Exercise goal →
Rewrite the records from the line with "You are a GUI" through the line with "Action: pos(642,1095)", changing "Valid From" to "Valid To" and keeping everything else the same. Return only those lines, and leave out the pictures.

───── Listing ─────

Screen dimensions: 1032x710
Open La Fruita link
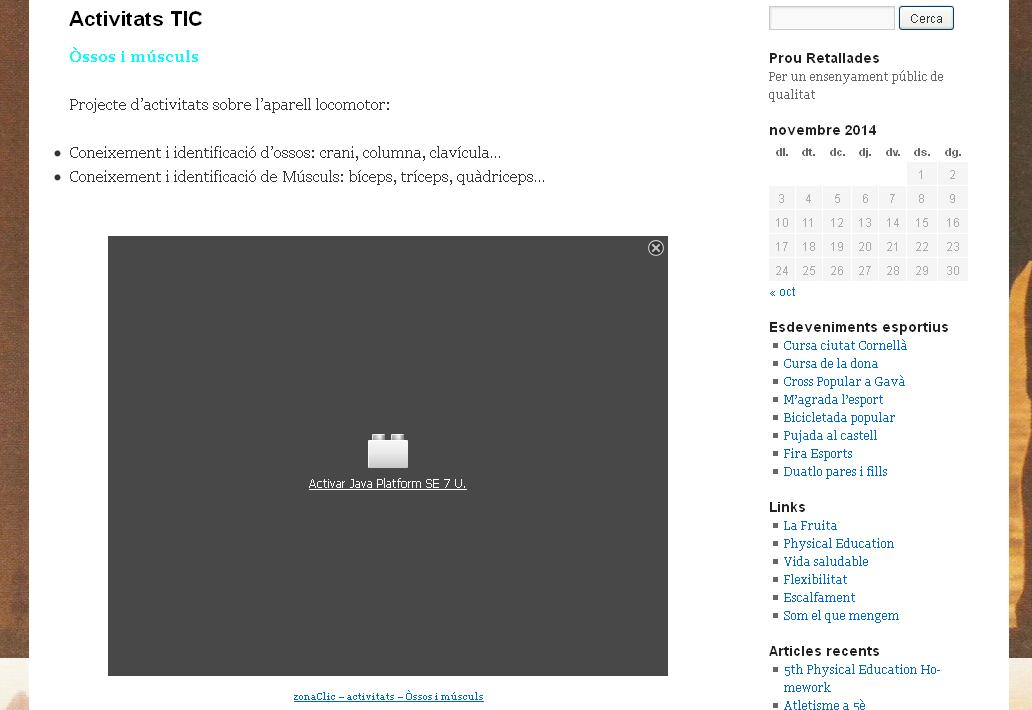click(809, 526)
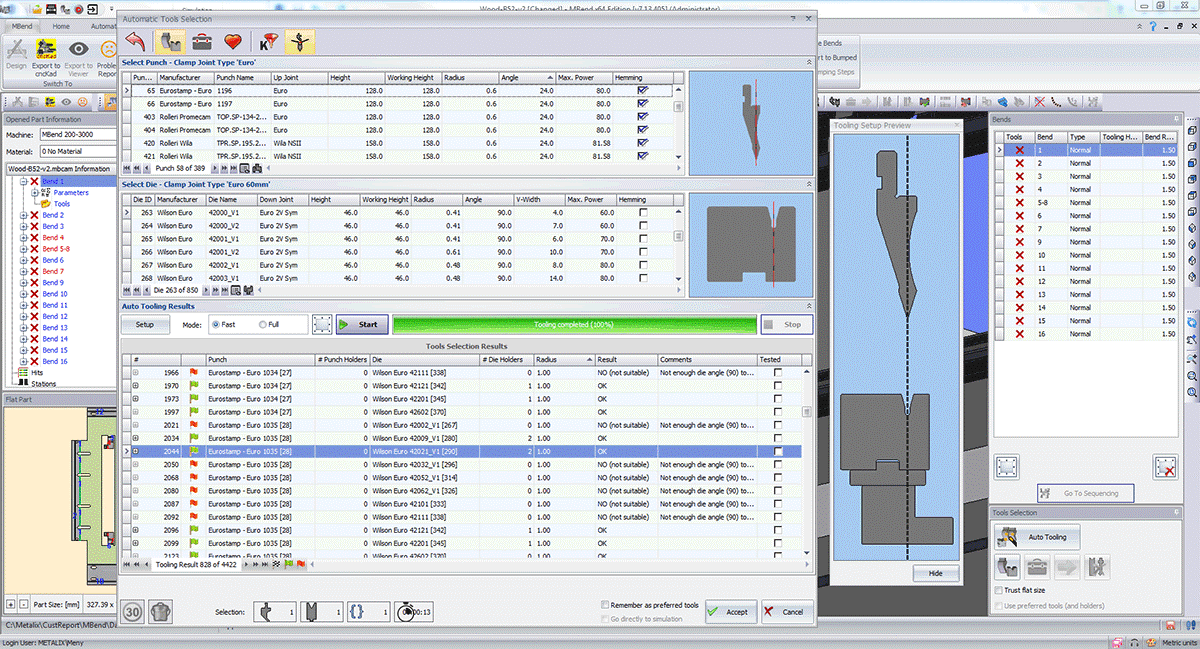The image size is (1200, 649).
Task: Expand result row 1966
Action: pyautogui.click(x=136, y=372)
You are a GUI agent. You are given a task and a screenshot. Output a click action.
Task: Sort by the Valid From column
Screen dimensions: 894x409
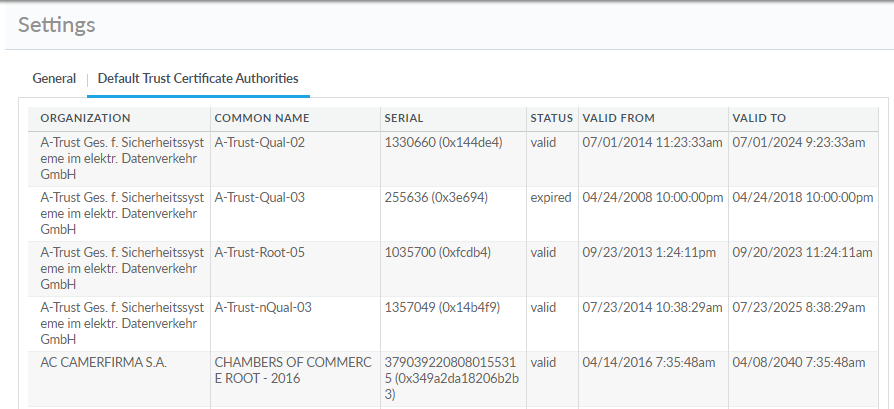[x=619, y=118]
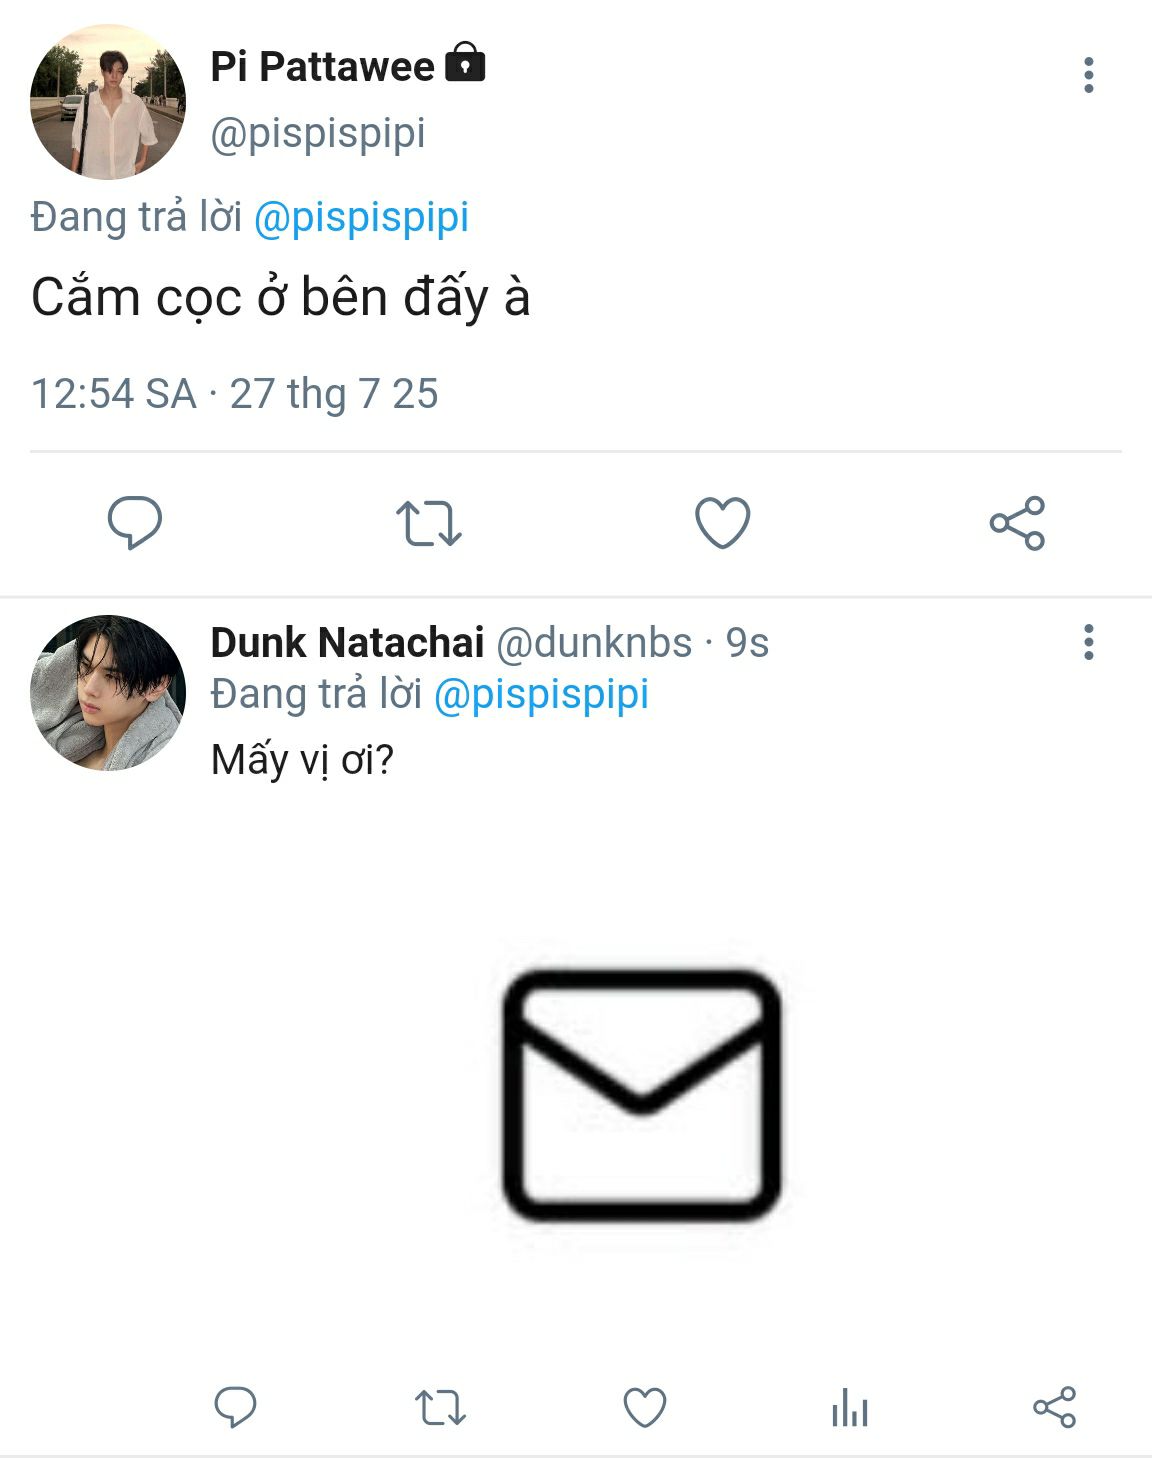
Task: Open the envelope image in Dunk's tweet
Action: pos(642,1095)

─────
───── Listing ─────

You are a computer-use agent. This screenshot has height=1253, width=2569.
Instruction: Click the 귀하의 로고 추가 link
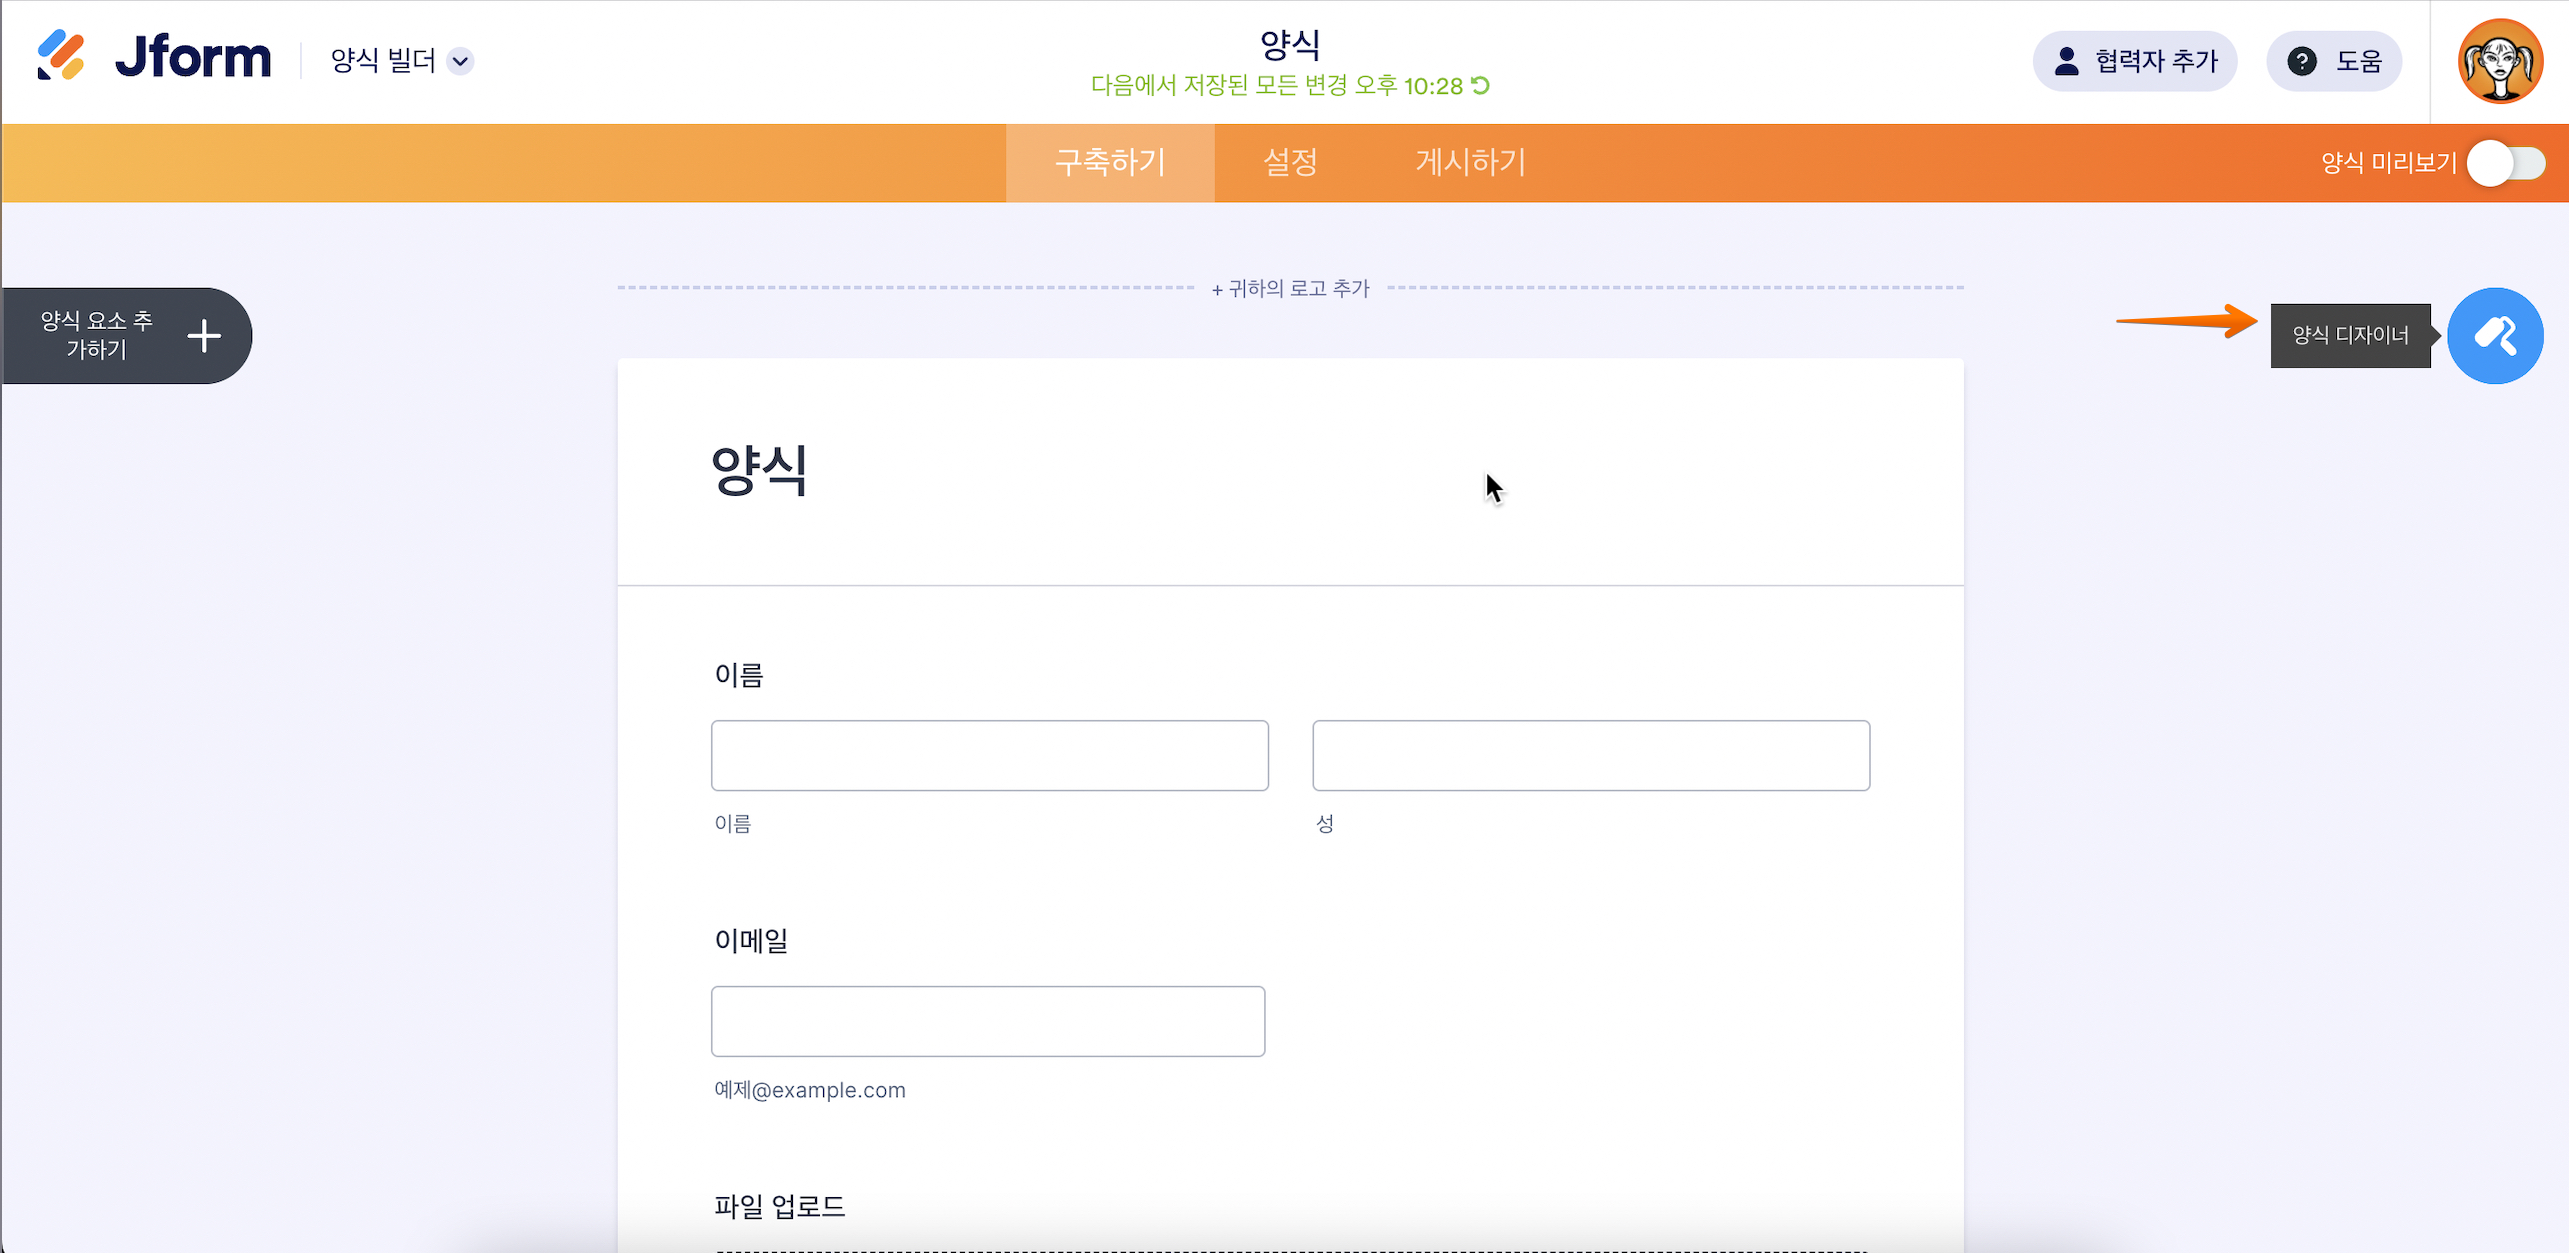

─────
───── Listing ─────

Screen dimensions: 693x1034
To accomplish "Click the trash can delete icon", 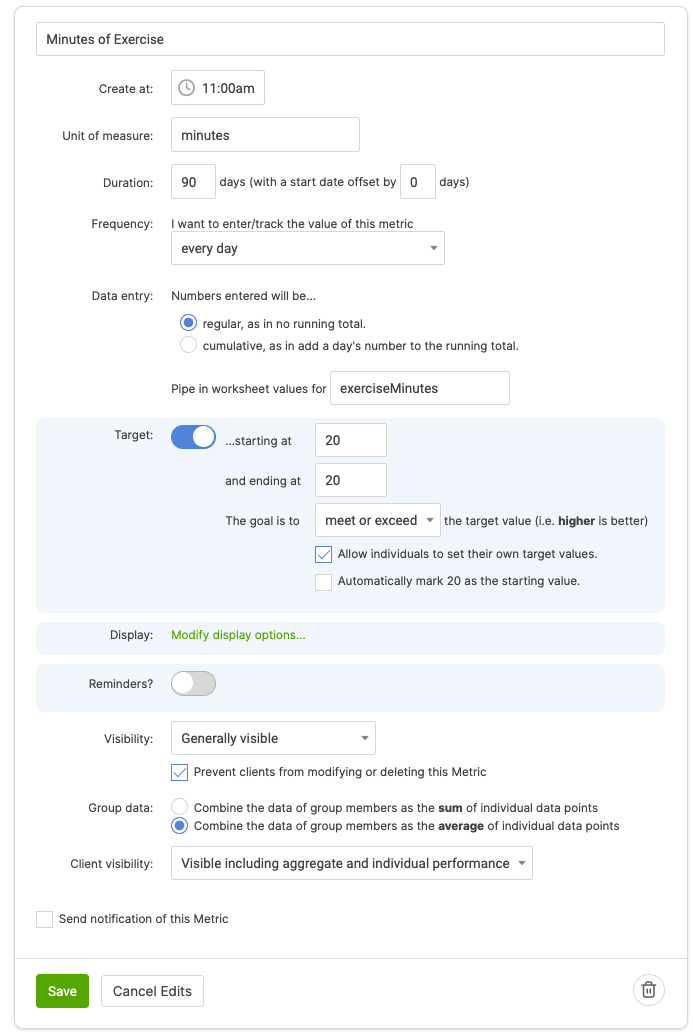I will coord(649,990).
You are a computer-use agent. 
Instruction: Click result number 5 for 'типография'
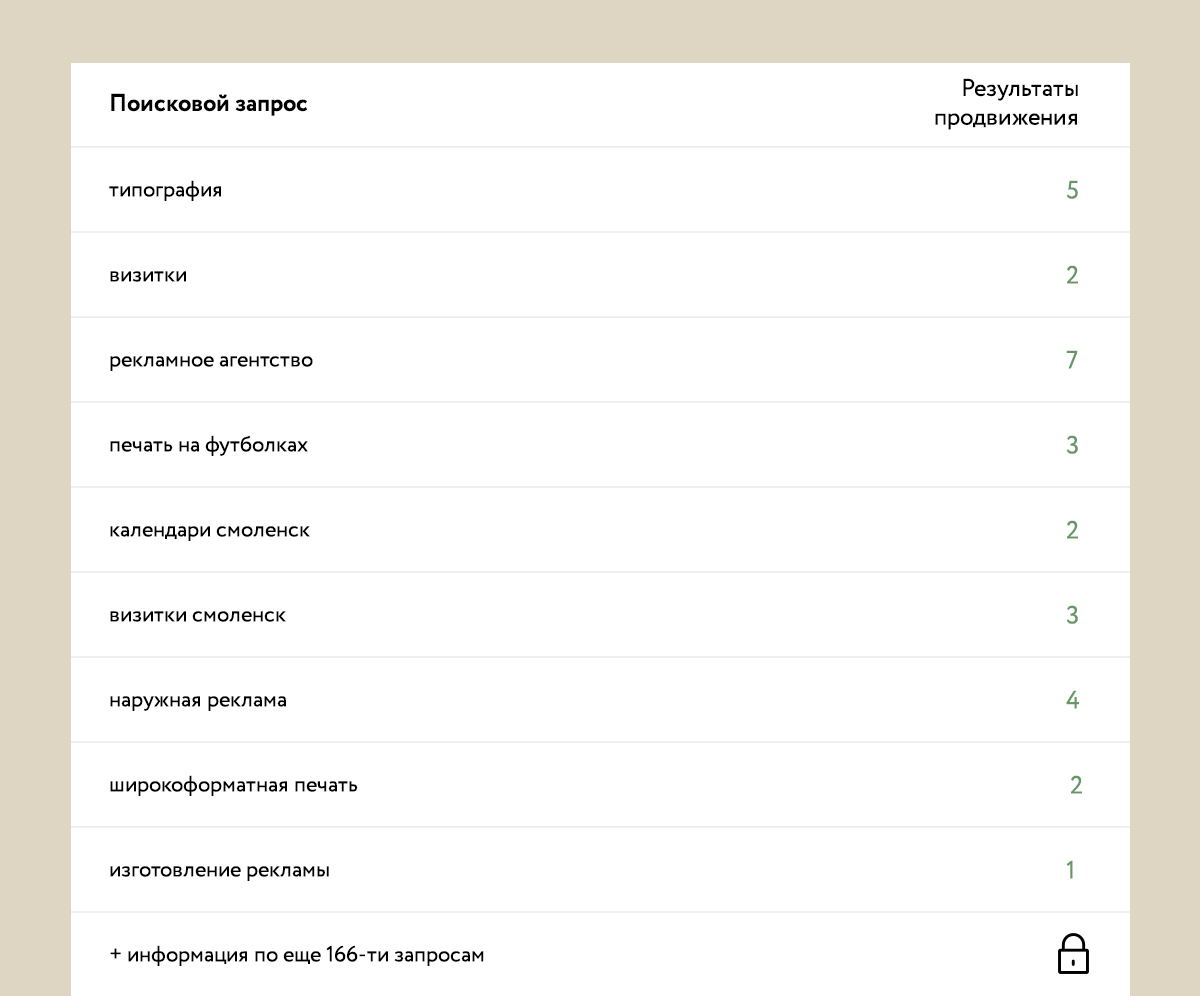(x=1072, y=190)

─────

Worked solution →
You are a GUI agent. You are given a task and a screenshot. Output a click action.
Task: Sort by the Valid To column
Screen dimensions: 894x409
[x=619, y=118]
Task: Open the envelope image in Dunk's tweet
Action: pos(642,1095)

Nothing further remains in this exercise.